**Extract to read:**
In an interview with The Weekend Australian, the 83-year-old novelist, out promoting his anti-Bush book of essays, Man Without a Country, says this:
Vonnegut said it was "sweet and honourable" to die for what you believe in, and rejected the idea that terrorists were motivated by twisted religious beliefs.
"They are dying for their own self-respect," he said. "It's a terrible thing to deprive someone of their self-respect. It's like your culture is
nothing, your race is nothing, you're nothing."
Asked if he thought of terrorists as soldiers, Vonnegut, a decorated World War II veteran, said: "I regard them as very brave people, yes."
He equated the actions of suicide bombers with US president Harry Truman's 1945 decision to drop the atomic bomb on Hiroshima.
On the Iraq war, he said: "What George Bush and his gang did not realise was that people fight back."

**Task details:**
Extend the report on Vonnegut's interview remarks, beginning after its final sentence.

**Raw data:**
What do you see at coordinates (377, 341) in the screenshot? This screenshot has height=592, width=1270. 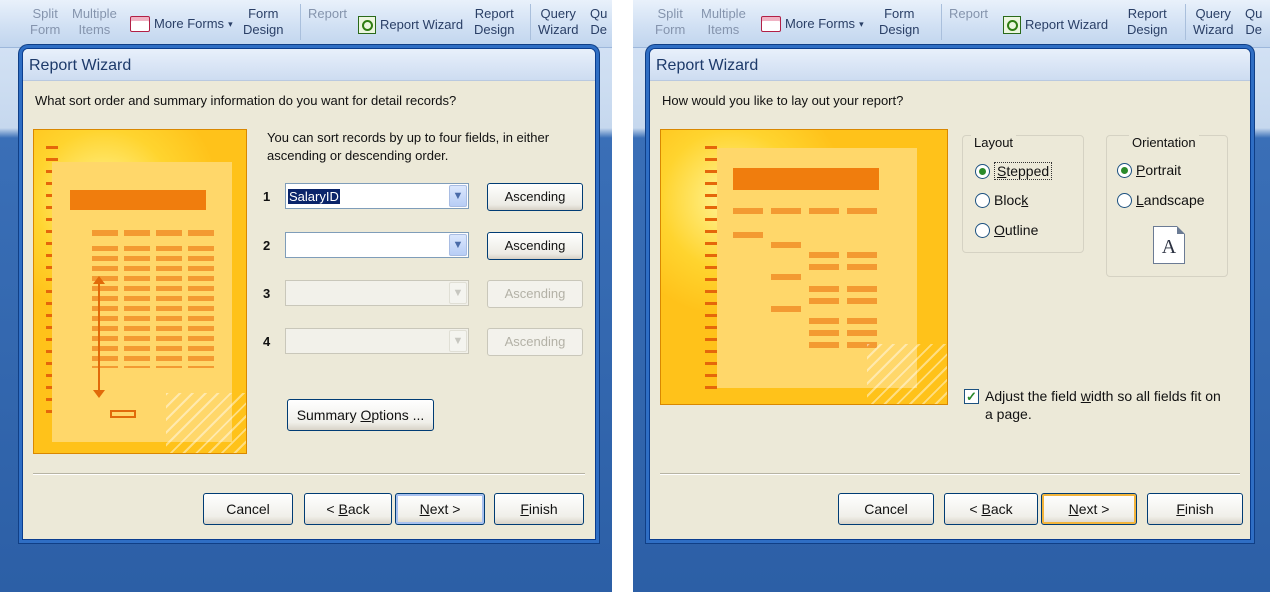 I see `sort-field-combo-4: ▼` at bounding box center [377, 341].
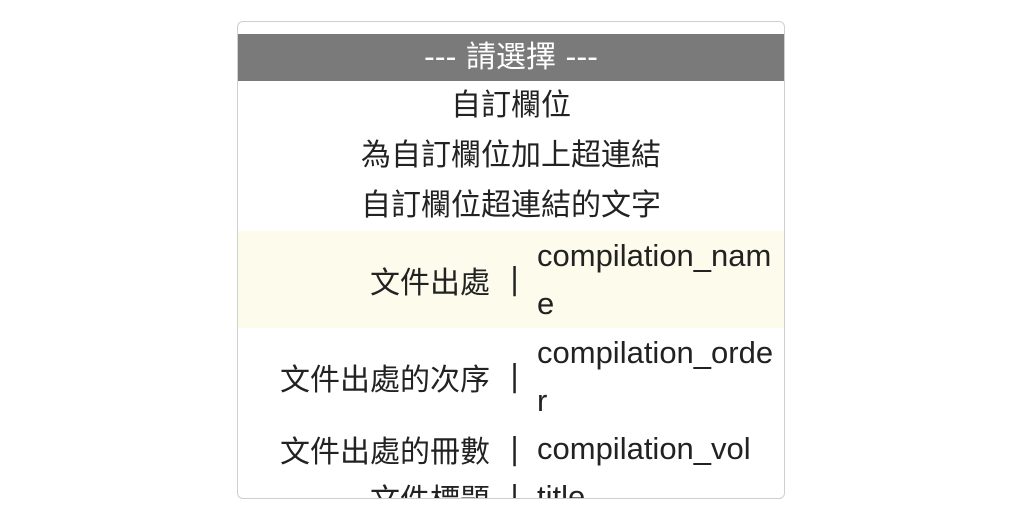  I want to click on option-compilation-order: 文件出處的次序 | compilation_order, so click(511, 376).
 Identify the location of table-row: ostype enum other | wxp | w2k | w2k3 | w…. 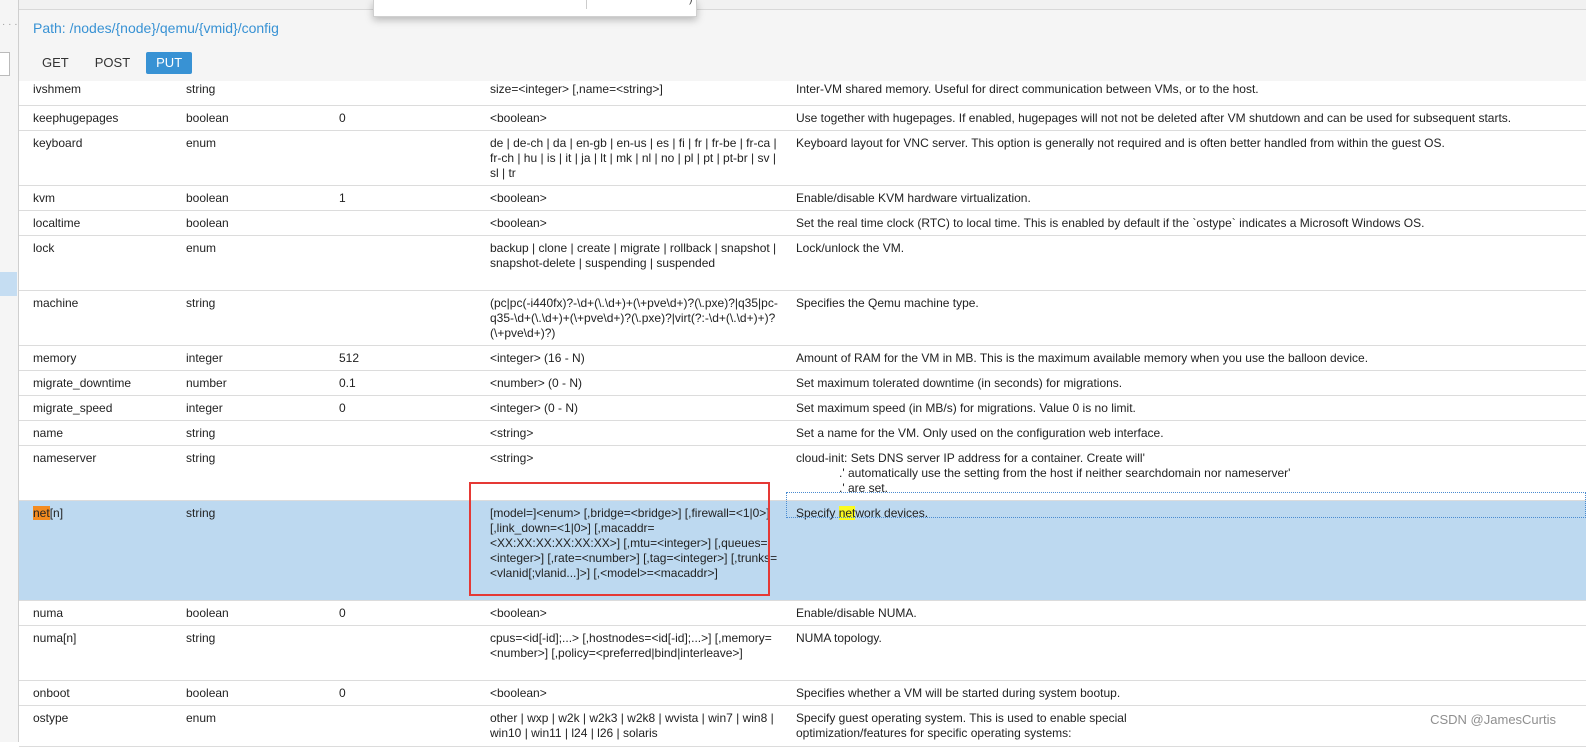
(802, 726).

**Output:**
Vonnegut suggested suicide bombers must feel an "amazing high". He said: "You would know death is going to be painless, so the anticipation - it must be an amazing high."
Author David Nason adds with some deadpan irony, "Vonnegut's comments are sharply at odds with his reputation as a peace activist and his distinguished war service."
I don't think Vonnegut's rantings really require commentary, though James Lileks provides some. (For one, Vonnegut seems not to notice that his "brave people" are mainly murdering their own fellow Iraqis, including children. Or that their idea of their "culture," in many cases, includes the brutal killing of women and gays for sexual transgressions.) The only real question is whether the left will distance himself from this lunacy. Last year, Vonnegut's "Bush = Hitler" rant, "I Love You, Madam Librarian", appeared in the respected left-of-center magazine In These Times -- a publication that supports mainstream Democratic candidates, and whose masthead features such prominent, non-lunatic-fringe leftists as Barbara Ehrenreich -- and was reprinted on Michael Moore's site. Has he finally gone too far this time? So far, a Google search turns up no condemnation of Vonnegut's statements on any left-wing blogs.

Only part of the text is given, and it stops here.